Try calling Rheem technical support. 

This is the Rheem site, maybe the number is on there. The link is to the new coils, your RCBA and not RCAB model, and the new pans are pictured.

http://www.rheem.com/product.aspx?id=9F2306E6-2F5C-46FD-8F9A-342C01174475#tab-2


----------



## Marty S. (Oct 31, 2009)

I wouldn't recommend replacing the pan if the coil is leaking refrigerant. Did the service man identify where the leak is?


----------



## SS396 (Sep 15, 2007)

No, there was no leak identified but it has had no freon added for the twenty years I've lived here. The gauges were reading 175/30 prior to adding the freon so I don't think it it hemorrhaging too bad. I'm just trying to get through the next season or two. It's cooling great right now. I am averse to spending a lot of money on it but if I can find this stupid piece of stamped sheet metal at a reasonable cost I can have it back in place in a half hour. I have the pan out and it looks like its been on the Titanic. Thanks


----------



## Doc Holliday (Mar 12, 2011)

One last thing, when referring to the "A" coil you kinda sorta have to capitalize the letter "A" as the reason it is known as an "A" coil is it's pretty much two individual slab coils that meet up top at a point, thus from the side representing the letter "A".

No biggy but I had to say it.


----------



## Doc Holliday (Mar 12, 2011)

Oh yeah, I have a 2 ton evaporator "A" coil's guts and drain pan in my truck for a job in the morning. When we replace just the inside it's known as a service coil, it's a warranty job. We do what you did, open the service side and pull it all out and put the new in leaving the casing connected to the furnace and plenum.

Goodman, easy to find. That probably chaps your rear. 

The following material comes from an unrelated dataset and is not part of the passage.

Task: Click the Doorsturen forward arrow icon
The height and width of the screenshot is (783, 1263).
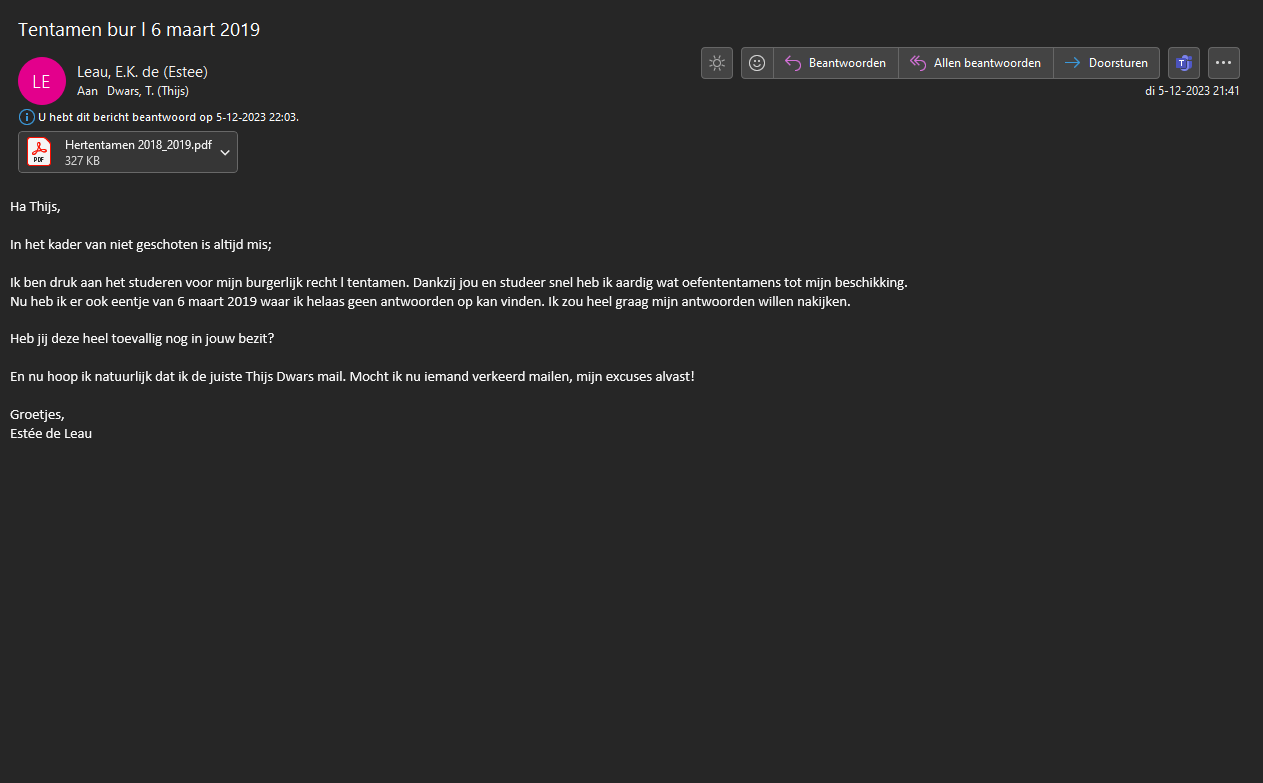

Just making conversation. :thumbup:


----------



## Marty S. (Oct 31, 2009)

You can always take the pan into a sheet metal shop and have one fabricated. Doesn't have to be exactly the same, just fit around the coil and have a drain spud.


----------



## mclark48105 (Mar 31, 2018)

SS396 said:


> Hello, After having no cooling, I had a service man add some freon and now it's cooling well. However, a new problem has now surfaced. Water is pouring into the furnace because the drip pan for the "a" coil is rusted out. I just opened it up and slid the a coil out for access. I have the pan removed and the outside dimensions are 21.5 x 15.5 It is totally destroyed by the rust. The outside unit is a Rheem and I suppose that is the brand of the "a" coil. Is it common to replace the pan. Is the pan available seperately. Any other advise on how to get the part? Thanks


I found the correct part, an exact fit replacement:

Part #AS-54500-02 Drain Pan Assy. found at ComfortGurus.com around $104.00


----------



## roughneck (Nov 28, 2014)

mclark48105 said:


> I found the correct part, an exact fit replacement:
> 
> Part #AS-54500-02 Drain Pan Assy. found at ComfortGurus.com around $104.00


This thread is 7 years old. I think the OP has likely fixed their unit for since then.
The OP hasn’t even logged on for 2 years.


----------



## mclark48105 (Mar 31, 2018)

roughneck said:


> mclark48105 said:
> 
> 
> > I found the correct part, an exact fit replacement:
> ...


Yes I know the tread is very old but I just experienced the same problem last week and searched for two days to find the replacement part. It is my hope that this helps someone else like me who may face the problem.


----------